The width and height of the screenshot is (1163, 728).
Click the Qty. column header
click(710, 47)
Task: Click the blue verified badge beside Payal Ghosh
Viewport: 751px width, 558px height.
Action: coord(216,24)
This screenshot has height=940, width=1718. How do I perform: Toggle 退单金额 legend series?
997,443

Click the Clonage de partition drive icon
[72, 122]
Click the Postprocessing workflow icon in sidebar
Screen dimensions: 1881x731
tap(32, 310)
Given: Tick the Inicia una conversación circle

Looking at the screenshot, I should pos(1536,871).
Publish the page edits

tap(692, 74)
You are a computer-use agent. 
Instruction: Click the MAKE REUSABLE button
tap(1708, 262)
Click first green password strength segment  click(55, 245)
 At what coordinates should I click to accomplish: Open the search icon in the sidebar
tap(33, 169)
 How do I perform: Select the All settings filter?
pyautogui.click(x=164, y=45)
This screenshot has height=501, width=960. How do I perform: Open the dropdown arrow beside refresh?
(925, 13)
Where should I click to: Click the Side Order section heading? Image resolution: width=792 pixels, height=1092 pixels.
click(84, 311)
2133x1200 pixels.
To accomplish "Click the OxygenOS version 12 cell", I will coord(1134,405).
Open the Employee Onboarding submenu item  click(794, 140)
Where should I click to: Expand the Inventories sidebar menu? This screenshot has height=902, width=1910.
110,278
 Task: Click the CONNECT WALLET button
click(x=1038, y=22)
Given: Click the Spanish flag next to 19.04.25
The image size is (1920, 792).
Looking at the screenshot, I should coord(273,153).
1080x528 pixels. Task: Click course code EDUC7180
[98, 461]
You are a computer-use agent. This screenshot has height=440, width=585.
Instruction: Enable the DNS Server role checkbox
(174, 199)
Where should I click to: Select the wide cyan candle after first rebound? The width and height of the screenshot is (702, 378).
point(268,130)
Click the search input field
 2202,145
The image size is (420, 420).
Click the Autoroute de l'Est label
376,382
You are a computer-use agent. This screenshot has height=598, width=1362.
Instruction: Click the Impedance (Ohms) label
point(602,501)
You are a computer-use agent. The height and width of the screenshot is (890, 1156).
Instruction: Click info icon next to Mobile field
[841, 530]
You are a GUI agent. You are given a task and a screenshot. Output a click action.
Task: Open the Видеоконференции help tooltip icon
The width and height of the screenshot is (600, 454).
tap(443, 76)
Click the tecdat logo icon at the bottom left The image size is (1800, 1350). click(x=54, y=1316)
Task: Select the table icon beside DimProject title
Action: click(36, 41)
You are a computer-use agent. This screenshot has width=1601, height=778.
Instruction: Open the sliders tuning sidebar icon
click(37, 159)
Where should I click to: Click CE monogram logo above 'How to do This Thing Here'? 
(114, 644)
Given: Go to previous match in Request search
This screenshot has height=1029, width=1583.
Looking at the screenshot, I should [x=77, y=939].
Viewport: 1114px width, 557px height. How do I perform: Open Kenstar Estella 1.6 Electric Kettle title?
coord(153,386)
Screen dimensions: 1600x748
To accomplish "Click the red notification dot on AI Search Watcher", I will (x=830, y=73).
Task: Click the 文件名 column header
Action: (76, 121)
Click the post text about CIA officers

________________________

WHAT THE TASK ASKS
Restate the whole of the data exactly.

RESULT FOR THIS EXERCISE
The width and height of the screenshot is (1163, 728).
Click the Qty. column header
click(710, 47)
Task: Click the blue verified badge beside Payal Ghosh
Viewport: 751px width, 558px height.
Action: coord(216,24)
This screenshot has height=940, width=1718. How do I perform: Toggle 退单金额 legend series?
997,443

Click the Clonage de partition drive icon
[72, 122]
Click the Postprocessing workflow icon in sidebar
Screen dimensions: 1881x731
tap(32, 310)
Given: Tick the Inicia una conversación circle

Looking at the screenshot, I should pos(1536,871).
Publish the page edits

tap(692, 74)
You are a computer-use agent. 
Instruction: Click the MAKE REUSABLE button
tap(1708, 262)
Click first green password strength segment  click(55, 245)
 At what coordinates should I click to accomplish: Open the search icon in the sidebar
tap(33, 169)
 How do I perform: Select the All settings filter?
pyautogui.click(x=164, y=45)
This screenshot has height=501, width=960. How do I perform: Open the dropdown arrow beside refresh?
(925, 13)
Where should I click to: Click the Side Order section heading? Image resolution: width=792 pixels, height=1092 pixels.
click(84, 311)
2133x1200 pixels.
To accomplish "Click the OxygenOS version 12 cell", I will coord(1134,405).
Open the Employee Onboarding submenu item  click(794, 140)
Where should I click to: Expand the Inventories sidebar menu? This screenshot has height=902, width=1910.
110,278
 Task: Click the CONNECT WALLET button
click(x=1038, y=22)
Given: Click the Spanish flag next to 19.04.25
The image size is (1920, 792).
Looking at the screenshot, I should coord(273,153).
1080x528 pixels. Task: Click course code EDUC7180
[98, 461]
You are a computer-use agent. This screenshot has height=440, width=585.
Instruction: Enable the DNS Server role checkbox
(174, 199)
Where should I click to: Select the wide cyan candle after first rebound? The width and height of the screenshot is (702, 378).
point(268,130)
Click the search input field
 2202,145
The image size is (420, 420).
Click the Autoroute de l'Est label
376,382
You are a computer-use agent. This screenshot has height=598, width=1362.
Instruction: Click the Impedance (Ohms) label
point(602,501)
You are a computer-use agent. The height and width of the screenshot is (890, 1156).
Instruction: Click info icon next to Mobile field
[841, 530]
You are a GUI agent. You are given a task and a screenshot. Output a click action.
Task: Open the Видеоконференции help tooltip icon
The width and height of the screenshot is (600, 454).
tap(443, 76)
Click the tecdat logo icon at the bottom left The image size is (1800, 1350). click(x=54, y=1316)
Task: Select the table icon beside DimProject title
Action: click(36, 41)
You are a computer-use agent. This screenshot has width=1601, height=778.
Instruction: Open the sliders tuning sidebar icon
click(37, 159)
Where should I click to: Click CE monogram logo above 'How to do This Thing Here'? 
(114, 644)
Given: Go to previous match in Request search
This screenshot has height=1029, width=1583.
Looking at the screenshot, I should [x=77, y=939].
Viewport: 1114px width, 557px height. How do I perform: Open Kenstar Estella 1.6 Electric Kettle title?
coord(153,386)
Screen dimensions: 1600x748
To accomplish "Click the red notification dot on AI Search Watcher", I will (x=830, y=73).
Task: Click the 文件名 column header
Action: (76, 121)
Click the post text about CIA officers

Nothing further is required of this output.